2178 Views 9 Replies Latest reply: Sep 17, 2007 12:04 PM by The hatter
You don't mention much about what you are using currently.
The Mac Pro is dual/dual-core. there will likely be quad-cores from Intel next year (true quad-core packages, too, not two dual-core chips) that could find their way into iMac.
You could build a quad-core Windows systems.
I think Excel runs better on Intel/AMD PCs rather than Mac OS. And, Excel is still a "PowerPC" application. It does not run natively on Intel-Macs. it runs under Rosetta. And the more demanding the code and spreadsheets, the more of a hit. So you would probably want to wait for the NEXT version of Office/Excel, too.
I think you should buy based on your needs. The Macs can run OS X and Windows so you have a lot of choice and flexibility in that regard.
While on paper, and for many applications in real life, there's a huge gap between the computers the benefit will very much depend on Microsoft's implementation of Excel 2004 and the coming Excel 2008/9. If Microsoft don't spend time in optimising it for multi-core will be a decent differenre and multi-processor systems you'll find that it's max out only the one core. In this case the difference won't be much.
At the moment, there will be a decent difference as Excel requires Rosetta and this has been written very well with good multi-core support.
If you're looking for the best value for money you'll probably find that the iMac 24" 2.8GHz with 4GB RAM to fit that.
I currently do my spreadsheet work on an XP, 2.8 GHz Pentium 4 system, with 1.25 Mb RAM. Obviously, what I need is as much spreadsheet processing power I can afford to reduce the long recalculation time, but of course money is a concern.
I’m interested in switching to Mac mainly for the greater stability of the environment vs Windows. I guess what I’m trying to find out here is if the additional power I’d get from a Mac Pro vs iMac would justify the higher cost. Is Xeon more apt at graphics and video processing or is it equivalently good at spreadsheet processing?
I will definitely wait until the next Mac version of Excel, and I hope they’ll have unlimited rows and columns as in the new Windows version. I think I remember reading somewhere that indeed Microsoft is implementing multi-threading in Excel. So it’ll most likely benefit from multiple microprocessors.
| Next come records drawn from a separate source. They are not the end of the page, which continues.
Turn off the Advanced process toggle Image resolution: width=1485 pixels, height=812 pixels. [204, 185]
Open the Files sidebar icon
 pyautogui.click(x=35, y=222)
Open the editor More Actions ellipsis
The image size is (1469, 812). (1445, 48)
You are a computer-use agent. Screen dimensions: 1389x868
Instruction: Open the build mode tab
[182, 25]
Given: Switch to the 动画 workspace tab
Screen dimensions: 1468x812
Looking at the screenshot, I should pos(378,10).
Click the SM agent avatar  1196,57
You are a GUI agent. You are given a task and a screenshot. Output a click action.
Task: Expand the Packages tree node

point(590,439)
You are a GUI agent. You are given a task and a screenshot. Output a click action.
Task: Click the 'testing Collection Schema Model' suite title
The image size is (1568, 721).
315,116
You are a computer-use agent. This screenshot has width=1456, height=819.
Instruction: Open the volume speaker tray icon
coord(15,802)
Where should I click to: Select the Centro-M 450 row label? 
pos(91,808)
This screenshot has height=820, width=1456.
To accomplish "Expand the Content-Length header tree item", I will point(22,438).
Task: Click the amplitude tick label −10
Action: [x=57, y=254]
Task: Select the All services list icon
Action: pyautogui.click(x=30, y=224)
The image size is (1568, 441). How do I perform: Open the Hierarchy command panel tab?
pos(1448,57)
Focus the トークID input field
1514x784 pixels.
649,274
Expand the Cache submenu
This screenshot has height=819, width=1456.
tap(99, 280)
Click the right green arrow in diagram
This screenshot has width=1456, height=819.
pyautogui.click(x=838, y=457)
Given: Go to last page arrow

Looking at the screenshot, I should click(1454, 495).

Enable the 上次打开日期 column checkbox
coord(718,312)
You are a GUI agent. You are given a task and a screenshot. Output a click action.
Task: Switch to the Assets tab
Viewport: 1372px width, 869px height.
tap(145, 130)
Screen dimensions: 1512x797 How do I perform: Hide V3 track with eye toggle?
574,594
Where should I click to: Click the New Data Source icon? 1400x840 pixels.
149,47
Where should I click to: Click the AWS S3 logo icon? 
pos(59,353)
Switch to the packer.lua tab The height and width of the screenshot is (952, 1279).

And I couldn’t fully implement my few macros anyway because of bugs in VBA, so I’m looking forward rewriting them in AppleScript.
While the spreadsheet I was working on with Excel is not nearly as compute intensive as yours since it takes only about a couple of minutes to recalculate on a 1.6 GHz Windows laptop at work, I was pleasantly surprised at the performance of Numbers on my MBP to recalculate the spreadsheet after I moved it over for a test. The time to recalculate went down to a few seconds which is a vast improvement over Excel on the Windows laptop. Maybe your spreadsheet might benefit from a migration to Numbers. If I were you I take the spreadsheet to the Apple store and see if it can be opened in Numbers on one of their systems. If it opens do a recalculate and see what the results are. You may be surprised also.
Numbers? check the discussion group,
it has some serious limitations as a replacement, let alone for size and number of cells. whether that is due to being 1.0 or something else, I don't see it as a replacement or challenge or whether it will even run or import as is, but you can demo the full version for 30 days.
I don't find much of any difference in stability or reliability between OS X and Vista, but I expect Leo (10.5) will up the ante.
The Mac Pro is ideal where you need more than 4GB RAM (which many would consider a good base, with 2-3GB as minimum); multiple hard drives is nice. You can install and boot from any of your disk drives as you wish, a real plus. And graphics is actually weak. The OEM card is an the lowest rung, and X1900 is a year old and mid-range only.
Memory costs more, due to using ECC FBDIMMs.
A quad-core anything would do nicely, and running XP you can tweak away to quite an extent.
Thanks. I have been monitoring the Numbers forum ever since I upgrade to iWork 08. I have seen the problems others are having. So far I haven't seen any of these problems. I have been able to open all of my Excel spreadsheets without any problems so far. Hence the reason I suggested that the OP give it a shot.
There is a limit to the number of rows, don't know if it is 255 or a formula of rows x columns but it had some people miffed.
I had to give up using Pages 3 because it couldn't handle long or complex documents and would go into SBOD and have to be force quit (just doing a find and replace for anything). I've since switched to OpenOffice 2.3 RC3 which handles everything I need (and has a decent spreadsheet, too
Oddly, people are sometimes finding that a Mac Pro is the best Windows computers they've ever used!!